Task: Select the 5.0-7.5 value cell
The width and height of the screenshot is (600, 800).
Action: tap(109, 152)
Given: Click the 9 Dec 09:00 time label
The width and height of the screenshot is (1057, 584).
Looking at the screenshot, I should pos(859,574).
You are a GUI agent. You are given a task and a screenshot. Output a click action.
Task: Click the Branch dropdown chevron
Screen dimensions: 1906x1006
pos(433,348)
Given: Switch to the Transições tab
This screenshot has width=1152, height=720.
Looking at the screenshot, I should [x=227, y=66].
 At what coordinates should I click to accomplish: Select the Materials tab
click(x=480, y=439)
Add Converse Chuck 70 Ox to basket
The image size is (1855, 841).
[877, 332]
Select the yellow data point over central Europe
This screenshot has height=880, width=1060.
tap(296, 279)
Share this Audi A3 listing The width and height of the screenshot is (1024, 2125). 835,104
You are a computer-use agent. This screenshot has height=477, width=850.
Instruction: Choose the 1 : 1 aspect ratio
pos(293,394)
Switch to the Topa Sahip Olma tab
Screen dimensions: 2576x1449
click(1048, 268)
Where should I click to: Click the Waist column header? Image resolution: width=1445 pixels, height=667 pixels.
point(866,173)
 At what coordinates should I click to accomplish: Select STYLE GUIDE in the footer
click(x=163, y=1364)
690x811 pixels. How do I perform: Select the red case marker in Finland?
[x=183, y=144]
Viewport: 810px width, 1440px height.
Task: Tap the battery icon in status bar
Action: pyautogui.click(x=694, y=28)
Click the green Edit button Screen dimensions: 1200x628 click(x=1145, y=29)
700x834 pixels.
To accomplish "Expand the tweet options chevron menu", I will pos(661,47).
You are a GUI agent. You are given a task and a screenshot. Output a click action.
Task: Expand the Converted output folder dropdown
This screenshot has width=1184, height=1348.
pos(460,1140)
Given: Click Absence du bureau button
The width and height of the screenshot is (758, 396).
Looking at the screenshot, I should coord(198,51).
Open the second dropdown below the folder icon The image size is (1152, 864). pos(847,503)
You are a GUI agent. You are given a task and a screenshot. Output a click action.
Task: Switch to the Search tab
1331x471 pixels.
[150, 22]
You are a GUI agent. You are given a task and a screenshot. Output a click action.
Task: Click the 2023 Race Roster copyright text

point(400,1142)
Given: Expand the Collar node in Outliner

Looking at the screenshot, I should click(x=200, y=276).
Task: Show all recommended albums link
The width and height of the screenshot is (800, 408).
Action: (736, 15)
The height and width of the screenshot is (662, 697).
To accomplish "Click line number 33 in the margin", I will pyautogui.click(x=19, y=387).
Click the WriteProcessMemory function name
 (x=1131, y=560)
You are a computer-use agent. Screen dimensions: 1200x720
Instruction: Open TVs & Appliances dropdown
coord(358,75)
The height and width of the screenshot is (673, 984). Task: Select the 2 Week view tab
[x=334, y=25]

::::::

Please update the lines starting at the beginning and ending at the line containing "click(1048, 268)", replacing "basket" with "cart" and leaving everything else unchanged.

Exercise output -
Task: Select the 5.0-7.5 value cell
The width and height of the screenshot is (600, 800).
Action: tap(109, 152)
Given: Click the 9 Dec 09:00 time label
The width and height of the screenshot is (1057, 584).
Looking at the screenshot, I should pos(859,574).
You are a GUI agent. You are given a task and a screenshot. Output a click action.
Task: Click the Branch dropdown chevron
Screen dimensions: 1906x1006
pos(433,348)
Given: Switch to the Transições tab
This screenshot has width=1152, height=720.
Looking at the screenshot, I should [x=227, y=66].
 At what coordinates should I click to accomplish: Select the Materials tab
click(x=480, y=439)
Add Converse Chuck 70 Ox to cart
The image size is (1855, 841).
[877, 332]
Select the yellow data point over central Europe
This screenshot has height=880, width=1060.
tap(296, 279)
Share this Audi A3 listing The width and height of the screenshot is (1024, 2125). 835,104
You are a computer-use agent. This screenshot has height=477, width=850.
Instruction: Choose the 1 : 1 aspect ratio
pos(293,394)
Switch to the Topa Sahip Olma tab
Screen dimensions: 2576x1449
click(1048, 268)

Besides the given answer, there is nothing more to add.